10 Questions With ... Richard Perez-Pena, New York Times Reporter

03/18/2017

Richard Perez-Pena has been a professional journalist for 32 years and a New York Times reporter and Guild member for almost 25 years. On a related note, he’s also a five-time Jeopardy champion.

“I think there are a lot of parallels between ‘Jeopardy!’ and journalism,” Perez-Pena told The Times last year. “The need to recall a wide range of information, to think quickly, to focus and tune out distractions, to perform under time pressure.”

For the last two years, he’s covered breaking news for the National news desk. This follows stints covering higher education, health care, government and political campaigns.

We wanted to know Perez-Pena a bit better, so we asked him 10 questions.

1.     If you weren't working in journalism, what would you be doing?

I'd probably be a high school history teacher.
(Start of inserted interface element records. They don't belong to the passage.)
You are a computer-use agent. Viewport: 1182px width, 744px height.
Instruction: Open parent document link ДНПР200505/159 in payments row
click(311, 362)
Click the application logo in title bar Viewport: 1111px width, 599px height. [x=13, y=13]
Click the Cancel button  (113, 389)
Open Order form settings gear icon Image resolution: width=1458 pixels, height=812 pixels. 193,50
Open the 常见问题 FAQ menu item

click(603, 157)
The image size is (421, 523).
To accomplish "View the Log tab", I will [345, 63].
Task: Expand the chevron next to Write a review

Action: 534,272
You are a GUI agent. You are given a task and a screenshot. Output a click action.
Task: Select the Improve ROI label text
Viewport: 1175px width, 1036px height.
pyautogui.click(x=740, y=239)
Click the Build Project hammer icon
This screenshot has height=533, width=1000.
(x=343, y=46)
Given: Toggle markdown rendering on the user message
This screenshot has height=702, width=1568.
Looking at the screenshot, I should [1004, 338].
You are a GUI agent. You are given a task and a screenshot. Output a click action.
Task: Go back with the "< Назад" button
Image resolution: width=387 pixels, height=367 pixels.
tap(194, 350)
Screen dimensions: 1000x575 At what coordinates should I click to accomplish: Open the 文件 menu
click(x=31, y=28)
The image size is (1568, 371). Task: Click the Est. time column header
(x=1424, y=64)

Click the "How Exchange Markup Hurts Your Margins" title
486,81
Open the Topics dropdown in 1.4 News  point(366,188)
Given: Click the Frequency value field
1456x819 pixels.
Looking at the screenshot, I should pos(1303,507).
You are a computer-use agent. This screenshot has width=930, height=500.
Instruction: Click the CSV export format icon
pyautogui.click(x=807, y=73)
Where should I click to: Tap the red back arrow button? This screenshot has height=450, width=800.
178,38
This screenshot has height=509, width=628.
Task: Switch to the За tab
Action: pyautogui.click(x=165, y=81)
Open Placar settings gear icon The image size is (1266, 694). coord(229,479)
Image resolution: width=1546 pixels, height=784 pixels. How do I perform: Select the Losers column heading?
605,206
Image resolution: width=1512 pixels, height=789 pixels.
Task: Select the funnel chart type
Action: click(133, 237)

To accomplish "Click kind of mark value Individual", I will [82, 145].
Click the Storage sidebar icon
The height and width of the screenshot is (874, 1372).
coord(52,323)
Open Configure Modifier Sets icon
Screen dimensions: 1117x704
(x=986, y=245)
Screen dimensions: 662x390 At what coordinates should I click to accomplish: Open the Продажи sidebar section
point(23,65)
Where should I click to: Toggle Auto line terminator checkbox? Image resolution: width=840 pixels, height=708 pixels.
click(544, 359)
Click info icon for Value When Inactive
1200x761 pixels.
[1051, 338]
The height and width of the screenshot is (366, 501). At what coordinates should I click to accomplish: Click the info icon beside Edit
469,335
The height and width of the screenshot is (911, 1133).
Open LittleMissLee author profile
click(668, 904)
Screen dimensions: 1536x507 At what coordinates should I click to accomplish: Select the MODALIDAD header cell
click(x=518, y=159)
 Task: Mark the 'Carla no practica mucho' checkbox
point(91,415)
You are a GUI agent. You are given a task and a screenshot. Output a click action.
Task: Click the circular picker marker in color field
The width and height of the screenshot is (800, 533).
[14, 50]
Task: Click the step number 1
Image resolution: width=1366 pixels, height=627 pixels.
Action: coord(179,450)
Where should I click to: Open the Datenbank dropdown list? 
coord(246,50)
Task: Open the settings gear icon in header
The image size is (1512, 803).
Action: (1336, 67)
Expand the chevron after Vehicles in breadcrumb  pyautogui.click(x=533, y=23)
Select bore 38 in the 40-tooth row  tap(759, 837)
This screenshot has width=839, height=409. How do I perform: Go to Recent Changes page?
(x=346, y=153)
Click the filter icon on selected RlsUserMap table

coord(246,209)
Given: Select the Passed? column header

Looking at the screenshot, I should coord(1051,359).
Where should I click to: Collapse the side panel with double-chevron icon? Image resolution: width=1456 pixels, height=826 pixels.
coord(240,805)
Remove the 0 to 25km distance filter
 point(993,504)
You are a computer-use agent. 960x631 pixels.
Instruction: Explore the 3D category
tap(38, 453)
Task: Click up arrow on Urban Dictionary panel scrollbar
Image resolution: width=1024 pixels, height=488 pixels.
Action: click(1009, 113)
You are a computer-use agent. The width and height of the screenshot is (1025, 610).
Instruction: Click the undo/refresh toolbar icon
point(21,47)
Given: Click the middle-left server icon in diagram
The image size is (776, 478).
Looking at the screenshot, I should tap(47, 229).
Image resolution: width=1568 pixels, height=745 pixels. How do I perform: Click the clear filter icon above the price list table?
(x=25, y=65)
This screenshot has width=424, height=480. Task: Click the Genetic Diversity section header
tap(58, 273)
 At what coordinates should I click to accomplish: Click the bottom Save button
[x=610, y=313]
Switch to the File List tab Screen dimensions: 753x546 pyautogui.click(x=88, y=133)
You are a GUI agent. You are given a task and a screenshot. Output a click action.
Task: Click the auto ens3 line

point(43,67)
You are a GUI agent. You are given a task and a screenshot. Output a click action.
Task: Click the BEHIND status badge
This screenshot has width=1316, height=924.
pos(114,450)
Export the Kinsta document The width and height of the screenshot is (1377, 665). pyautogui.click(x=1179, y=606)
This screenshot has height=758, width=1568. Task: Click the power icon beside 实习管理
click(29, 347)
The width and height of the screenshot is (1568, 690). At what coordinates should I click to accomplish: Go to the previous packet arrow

My sister and my cousin became lawyers, and I saw just enough of that to steer me away from it.

2.     Who's your favorite journalist or writer - living or dead?

Whoever wrote the work that most recently knocked my socks off. So at the moment, my favorite is Colson Whitehead, because I just finished "The Underground Railroad." But honestly, that's just my way of avoiding answering a very tough question. There are too many to name.

3.     What could the news business use more of?

Money -- duh.

4.     Less of?

Self-importance.

5.     Name a piece of journalism that moved you most profoundly.

This massive New York Times Magazine project, published last year, on the recent history of the Middle East:

Also, the book "Hillbilly Elegy," J. D. Vance's unsparing memoir (that's journalism, right?) about his family's struggle with what ails the American working class.

6.     What makes you hopeful about the future of journalism?

That in spite of it all, there is still a lot of smart, brave work being done, and there are still a lot of smart, brave people who want to do it.

7.     What worries you?

That far too many people accept lies and propaganda as facts, and far too many people are eager to feed them the lies and propaganda. We can only succeed if consumers can tell the difference.

8.    When you're not reporting, what occupies your time?

My wife and our two sons, playing piano, fixing whatever needs fixing around my house (there's always something), exercise, reading, and way, way, way too much TV.

9.    Why is being in the Guild better than not being in the Guild?

I've worked in non-union shops where the pay was lousy, the benefits were lousy, there was no protection from the whims of bosses, there wasn't much camaraderie among the employees, and people couldn't wait to move on. I know that I and the people around me are better off dealing with management as part of a unified team with rights, rather than as individuals with little power, who can be played off against each other.

10.  If you could give someone starting out in journalism one piece of advice what would it be?

Read, read, read - especially journalism and history. The best preparations for this career are wide-ranging curiosity, a mind packed with information and context, and a deeply ingrained sense of the different ways stories can be told.